SEMANGAT retrospektif dari masyarakat Sunda terhadap kesundaannya terkesan marak belakangan ini. Antara lain dipicu oleh kenyataan kurang depannya penampilan urang Sunda dalam kompetisi kepemimpinan nasional. Urang Sunda kurang diperhitungkan dalam proses penyusunan kepemimpinan pada tingkat nasional. Urang Sunda menyadari posisinya yang (semakin) terpinggirkan. Kesadaran itu, yang kemudian diikuti oleh semangat retrospektif, tentu saja positif. Positif, apabila retrospeksi itu dilakukan secara jujur dan iklas dalam mengevaluasi kelemahan-kelemahan budaya yang menjadi penghambat kemajuan urang Sunda itu, untuk kemudian memperbaikinya.
Misalnya dalam hubungannya dengan nilai-nilai tradisi. Hubungan itu selalu bersifat sangat emosional. Seolah tak ada referensi lain selain emosi. Sehingga pemaknaan terhadap nilai-nilai tradisi menjadi bersifat tertutup serta sempit ruang gerak penafsirannya. Nilai-nilai tradisi, tanpa kecuali selalu ditempatkan secara "agung" dan "sakral". Maka nilai-nilai tradisi hanya menjadi sekadar teks yang tak punya konteks apapun dengan zaman dan kehidupan yang berkembang tanpa henti. Bukan mustahil, jika apa yang selama ini diagung-agungkan sebagai "nilai-nilai luhur tradisi" justru tidak cocok untuk diterapkan di zaman ini, melainkan hanya cocok diterapkan pada zamannya. Bukan hanya tidak cocok, bahkan mungkin justru nalikung, membelenggu diri sendiri, sehingga tak mampu bergerak, apalagi melangkah maju.
Agar tidak semata-mata bersifat emosional, hubungan dengan nilai-nilai tradisi itu sepatutnya diperbaharui. Perlu dilakukan langkah-langkah bertahap agar hubungan orang Sunda dengan nilai-nilai tradisinya menjadi lebih wajar, sehat, dan kreatif. Langkah-langkah itu ialah (1) inventarisasi, (2) redefinisi, dan (3) revitalisasi.

Data Tercatat

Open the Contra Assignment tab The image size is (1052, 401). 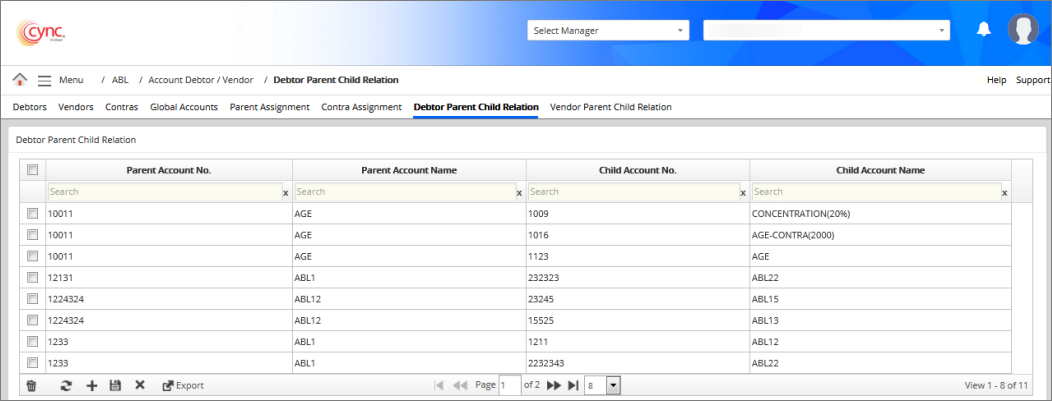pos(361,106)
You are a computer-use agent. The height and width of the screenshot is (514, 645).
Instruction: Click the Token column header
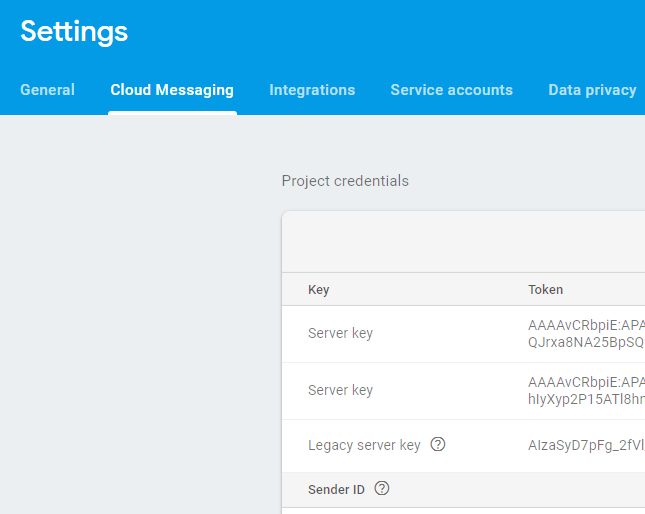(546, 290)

* * *

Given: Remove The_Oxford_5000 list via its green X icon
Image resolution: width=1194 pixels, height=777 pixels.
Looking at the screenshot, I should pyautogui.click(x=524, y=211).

Tujuan Tugas 1
Sebutkan semua langkah bertahap yang diusulkan dalam teks tentang nilai-nilai tradisi Sunda.
Tujuan Tugas 2
Menurut teks tentang nilai-nilai tradisi Sunda, dengan cara apa nilai-nilai tradisi selalu ditempatkan?
Tujuan Tugas 3
Tolong lanjutkan teks tentang nilai-nilai tradisi Sunda, dimulai sesudah kalimat terakhirnya.
Catatan tersebut adalah bahan tersendiri yang terpisah dari teks.

Jawaban Tertulis 1
Inventarisasi, redefinisi, dan revitalisasi.

Jawaban Tertulis 2
Nilai-nilai tradisi selalu ditempatkan secara "agung" dan "sakral".

Jawaban Tertulis 3
Inventarisasi
Selain yang nyata (konkret), tentu ada "nilai-nilai tradisi" yang maya (abstrak). Seringkali kita memosisikan paribasa dan babasan, petatah-petitih, bahkan juga rumpaka tembang dan lagu buhun, sebagai sumber dari nilai-nilai tradisi. Untuk membedakannya dengan jenis yang lain, "nilai tradisi" yang jelas sumber tertulisnya dalam konteks tulisan ini disebut sebagai nilai tradisi yang nyata. Sedangkan yang tidak bersumber dari teks tertulis, melainkan dari kajian terhadap pola-sikap, pola-pikir dan pola-tindak orang Sunda (lama), yang menjadi kearifan lokal, disebut nilai tradisi abstrak. Untuk menjadikannya nyata, nilai-tradisi itu perlu dideskripsikan, sehingga menjadi teks tertulis.
Oleh sikap emosional kita dalam menghubungkan diri dengan nilai-nilai tradisi, kita selalu patuh pada petuah generasi pendahulu kita bahwa "nilai-nilai tradisi" Sunda itu "agung" dan "luhur". Kepatuhan kita pada pertuah itu menyebabkan kita tidak lagi kritis. Tentu merupakan pikiran kritis dan realistis jika kita berpendapat bahwa apa yang diposisikan sebagai "nilai tradisi" itu ada yang luhur ada pula yang sebaliknya. Merupakan kewajiban kita yang hidup di zaman ini, untuk menginventarisasikannya secara cermat.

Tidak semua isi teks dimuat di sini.